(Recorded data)
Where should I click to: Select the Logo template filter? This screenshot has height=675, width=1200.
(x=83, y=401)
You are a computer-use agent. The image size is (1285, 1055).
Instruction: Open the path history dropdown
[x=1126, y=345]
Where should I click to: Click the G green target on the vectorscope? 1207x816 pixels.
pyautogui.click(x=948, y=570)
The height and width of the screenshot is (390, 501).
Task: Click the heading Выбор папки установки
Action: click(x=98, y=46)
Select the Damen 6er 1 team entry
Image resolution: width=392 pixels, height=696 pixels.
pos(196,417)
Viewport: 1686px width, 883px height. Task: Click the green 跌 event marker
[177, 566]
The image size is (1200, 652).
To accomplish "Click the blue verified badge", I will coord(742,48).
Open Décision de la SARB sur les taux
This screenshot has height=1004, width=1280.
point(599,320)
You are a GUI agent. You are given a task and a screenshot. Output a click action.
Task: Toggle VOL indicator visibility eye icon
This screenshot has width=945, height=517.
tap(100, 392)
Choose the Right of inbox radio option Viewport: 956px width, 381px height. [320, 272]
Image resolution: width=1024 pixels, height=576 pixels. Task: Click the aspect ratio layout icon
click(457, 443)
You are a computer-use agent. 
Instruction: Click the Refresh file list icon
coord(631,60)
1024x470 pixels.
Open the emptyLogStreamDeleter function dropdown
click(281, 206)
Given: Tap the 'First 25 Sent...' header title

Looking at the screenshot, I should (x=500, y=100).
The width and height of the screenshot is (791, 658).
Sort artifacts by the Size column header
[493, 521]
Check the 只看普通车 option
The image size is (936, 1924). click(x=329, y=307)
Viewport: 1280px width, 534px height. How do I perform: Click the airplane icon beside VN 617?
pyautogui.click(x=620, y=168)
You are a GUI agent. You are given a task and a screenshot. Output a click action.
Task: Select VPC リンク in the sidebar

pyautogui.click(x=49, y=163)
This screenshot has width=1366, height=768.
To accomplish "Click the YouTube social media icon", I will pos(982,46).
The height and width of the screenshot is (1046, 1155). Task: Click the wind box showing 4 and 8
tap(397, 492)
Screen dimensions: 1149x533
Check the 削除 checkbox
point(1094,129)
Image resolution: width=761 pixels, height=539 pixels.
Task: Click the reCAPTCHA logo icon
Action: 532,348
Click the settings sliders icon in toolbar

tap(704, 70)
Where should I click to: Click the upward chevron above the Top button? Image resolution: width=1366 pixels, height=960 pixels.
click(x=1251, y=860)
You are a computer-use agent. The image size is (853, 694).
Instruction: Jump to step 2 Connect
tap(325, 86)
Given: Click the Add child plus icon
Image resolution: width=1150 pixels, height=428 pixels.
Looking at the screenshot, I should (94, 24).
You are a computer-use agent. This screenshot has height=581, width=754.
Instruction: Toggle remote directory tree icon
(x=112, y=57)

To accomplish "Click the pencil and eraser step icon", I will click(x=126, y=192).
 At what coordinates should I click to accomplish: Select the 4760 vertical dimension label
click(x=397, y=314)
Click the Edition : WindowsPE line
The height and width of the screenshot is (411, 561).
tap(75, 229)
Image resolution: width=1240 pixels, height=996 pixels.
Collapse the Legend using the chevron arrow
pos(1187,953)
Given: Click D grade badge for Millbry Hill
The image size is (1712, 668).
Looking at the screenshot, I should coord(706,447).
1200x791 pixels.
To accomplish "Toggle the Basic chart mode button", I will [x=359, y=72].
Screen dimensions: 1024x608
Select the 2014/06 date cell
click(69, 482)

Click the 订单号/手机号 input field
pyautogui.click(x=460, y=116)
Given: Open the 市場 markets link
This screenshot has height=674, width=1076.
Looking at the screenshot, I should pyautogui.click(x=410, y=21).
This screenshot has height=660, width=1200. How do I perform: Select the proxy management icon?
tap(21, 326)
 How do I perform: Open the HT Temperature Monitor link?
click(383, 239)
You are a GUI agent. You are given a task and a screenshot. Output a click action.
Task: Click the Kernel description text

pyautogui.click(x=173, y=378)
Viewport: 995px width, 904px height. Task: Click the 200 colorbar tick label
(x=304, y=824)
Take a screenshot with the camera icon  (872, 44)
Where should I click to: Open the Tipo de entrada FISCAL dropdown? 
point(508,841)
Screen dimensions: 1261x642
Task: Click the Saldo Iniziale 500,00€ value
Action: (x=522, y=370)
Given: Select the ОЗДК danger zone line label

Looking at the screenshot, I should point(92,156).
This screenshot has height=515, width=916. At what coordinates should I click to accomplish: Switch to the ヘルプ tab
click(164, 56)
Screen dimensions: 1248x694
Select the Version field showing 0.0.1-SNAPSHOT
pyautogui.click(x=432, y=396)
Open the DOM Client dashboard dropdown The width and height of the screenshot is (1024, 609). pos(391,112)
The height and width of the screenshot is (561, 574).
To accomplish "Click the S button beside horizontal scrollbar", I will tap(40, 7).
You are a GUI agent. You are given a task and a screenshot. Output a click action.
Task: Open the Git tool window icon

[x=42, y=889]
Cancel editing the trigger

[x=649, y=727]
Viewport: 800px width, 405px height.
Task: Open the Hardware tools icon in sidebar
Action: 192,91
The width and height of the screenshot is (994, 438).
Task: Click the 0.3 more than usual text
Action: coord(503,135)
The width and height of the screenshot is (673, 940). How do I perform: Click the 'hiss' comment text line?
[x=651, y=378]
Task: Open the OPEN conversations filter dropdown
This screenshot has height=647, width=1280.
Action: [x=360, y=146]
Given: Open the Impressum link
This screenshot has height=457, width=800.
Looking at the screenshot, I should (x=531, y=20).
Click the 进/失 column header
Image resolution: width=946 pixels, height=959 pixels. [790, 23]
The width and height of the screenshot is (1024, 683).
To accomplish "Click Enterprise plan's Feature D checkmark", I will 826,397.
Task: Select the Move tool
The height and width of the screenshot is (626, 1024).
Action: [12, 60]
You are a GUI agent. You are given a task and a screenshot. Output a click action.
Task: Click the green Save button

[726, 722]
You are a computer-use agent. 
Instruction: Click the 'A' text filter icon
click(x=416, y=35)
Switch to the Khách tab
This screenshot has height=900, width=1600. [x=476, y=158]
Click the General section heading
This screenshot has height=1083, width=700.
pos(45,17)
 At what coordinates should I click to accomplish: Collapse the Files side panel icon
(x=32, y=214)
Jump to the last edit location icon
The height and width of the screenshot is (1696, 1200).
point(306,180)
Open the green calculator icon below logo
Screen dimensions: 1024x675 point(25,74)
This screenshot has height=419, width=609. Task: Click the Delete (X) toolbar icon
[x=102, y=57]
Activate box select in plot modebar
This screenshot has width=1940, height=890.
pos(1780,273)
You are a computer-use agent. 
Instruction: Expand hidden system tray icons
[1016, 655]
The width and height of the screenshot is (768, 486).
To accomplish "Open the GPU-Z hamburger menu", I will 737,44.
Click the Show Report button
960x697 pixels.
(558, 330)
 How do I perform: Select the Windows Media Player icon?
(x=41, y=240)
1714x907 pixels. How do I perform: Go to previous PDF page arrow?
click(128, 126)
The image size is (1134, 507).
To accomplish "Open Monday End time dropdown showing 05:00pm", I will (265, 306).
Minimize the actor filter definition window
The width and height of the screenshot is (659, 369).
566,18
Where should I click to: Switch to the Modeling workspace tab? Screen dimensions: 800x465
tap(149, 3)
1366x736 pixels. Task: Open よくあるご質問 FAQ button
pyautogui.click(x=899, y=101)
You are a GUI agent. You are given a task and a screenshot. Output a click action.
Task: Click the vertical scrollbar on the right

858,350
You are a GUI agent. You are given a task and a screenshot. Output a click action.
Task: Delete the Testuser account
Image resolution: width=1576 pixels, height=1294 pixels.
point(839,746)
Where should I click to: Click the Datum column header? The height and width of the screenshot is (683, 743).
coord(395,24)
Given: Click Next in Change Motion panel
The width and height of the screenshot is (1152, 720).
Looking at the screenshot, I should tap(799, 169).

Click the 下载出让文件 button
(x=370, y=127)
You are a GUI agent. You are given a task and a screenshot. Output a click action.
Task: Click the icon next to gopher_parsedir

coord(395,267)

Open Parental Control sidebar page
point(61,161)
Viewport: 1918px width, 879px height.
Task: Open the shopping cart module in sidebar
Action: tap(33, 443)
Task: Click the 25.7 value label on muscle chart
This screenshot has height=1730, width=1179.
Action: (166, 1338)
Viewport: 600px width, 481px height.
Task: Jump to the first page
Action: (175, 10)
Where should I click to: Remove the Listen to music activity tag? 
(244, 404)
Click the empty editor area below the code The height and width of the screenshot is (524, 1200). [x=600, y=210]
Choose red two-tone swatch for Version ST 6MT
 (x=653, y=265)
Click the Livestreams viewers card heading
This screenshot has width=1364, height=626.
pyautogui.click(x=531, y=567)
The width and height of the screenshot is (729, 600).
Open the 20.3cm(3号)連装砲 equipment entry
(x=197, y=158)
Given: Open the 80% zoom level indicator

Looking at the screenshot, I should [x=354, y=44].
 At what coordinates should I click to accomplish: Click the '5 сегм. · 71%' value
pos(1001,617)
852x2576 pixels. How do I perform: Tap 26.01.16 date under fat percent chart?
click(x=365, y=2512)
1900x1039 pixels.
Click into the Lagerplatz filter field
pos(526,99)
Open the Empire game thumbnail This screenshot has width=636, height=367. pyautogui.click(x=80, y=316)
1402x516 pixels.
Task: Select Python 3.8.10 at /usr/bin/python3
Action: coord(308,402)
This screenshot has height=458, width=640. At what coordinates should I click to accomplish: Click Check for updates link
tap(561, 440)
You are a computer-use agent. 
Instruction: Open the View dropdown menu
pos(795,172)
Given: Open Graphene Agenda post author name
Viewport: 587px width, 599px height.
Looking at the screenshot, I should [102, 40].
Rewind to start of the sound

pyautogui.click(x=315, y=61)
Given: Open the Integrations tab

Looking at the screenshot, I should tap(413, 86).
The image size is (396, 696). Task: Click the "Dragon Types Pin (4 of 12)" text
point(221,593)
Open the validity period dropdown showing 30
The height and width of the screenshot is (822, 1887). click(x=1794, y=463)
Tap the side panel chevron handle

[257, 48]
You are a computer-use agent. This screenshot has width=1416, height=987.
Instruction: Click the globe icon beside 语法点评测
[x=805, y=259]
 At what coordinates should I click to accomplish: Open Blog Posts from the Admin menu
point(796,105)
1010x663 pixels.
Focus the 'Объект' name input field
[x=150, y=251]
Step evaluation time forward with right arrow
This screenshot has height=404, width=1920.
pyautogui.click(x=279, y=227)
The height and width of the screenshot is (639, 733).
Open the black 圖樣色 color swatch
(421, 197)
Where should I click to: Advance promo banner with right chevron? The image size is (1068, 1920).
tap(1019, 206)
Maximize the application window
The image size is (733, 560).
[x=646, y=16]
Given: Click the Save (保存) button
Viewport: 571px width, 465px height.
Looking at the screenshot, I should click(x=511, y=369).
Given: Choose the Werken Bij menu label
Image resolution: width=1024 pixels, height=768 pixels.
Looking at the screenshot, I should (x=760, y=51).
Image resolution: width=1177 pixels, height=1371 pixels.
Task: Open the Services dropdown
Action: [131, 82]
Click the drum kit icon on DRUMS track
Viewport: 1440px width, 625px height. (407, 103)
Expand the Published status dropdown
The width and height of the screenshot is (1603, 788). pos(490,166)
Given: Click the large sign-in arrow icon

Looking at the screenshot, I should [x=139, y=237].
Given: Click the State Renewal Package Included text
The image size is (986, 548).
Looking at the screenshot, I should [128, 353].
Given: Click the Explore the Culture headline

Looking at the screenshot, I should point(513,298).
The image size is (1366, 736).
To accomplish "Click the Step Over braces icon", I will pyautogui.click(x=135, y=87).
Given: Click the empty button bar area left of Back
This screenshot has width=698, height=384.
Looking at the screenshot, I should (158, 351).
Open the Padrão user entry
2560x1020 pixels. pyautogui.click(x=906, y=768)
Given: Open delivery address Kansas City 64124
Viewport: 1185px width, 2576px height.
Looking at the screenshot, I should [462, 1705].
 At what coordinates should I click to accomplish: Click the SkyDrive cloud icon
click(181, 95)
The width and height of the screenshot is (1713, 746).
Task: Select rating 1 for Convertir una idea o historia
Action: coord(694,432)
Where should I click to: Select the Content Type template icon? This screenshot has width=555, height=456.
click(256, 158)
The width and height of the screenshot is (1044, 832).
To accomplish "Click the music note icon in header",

> **Description of the task**:
From the records above, pull every line that has the string "area" and copy it.

> **Output of the exercise**:
Click the empty editor area below the code The height and width of the screenshot is (524, 1200). [x=600, y=210]
Given: Click the empty button bar area left of Back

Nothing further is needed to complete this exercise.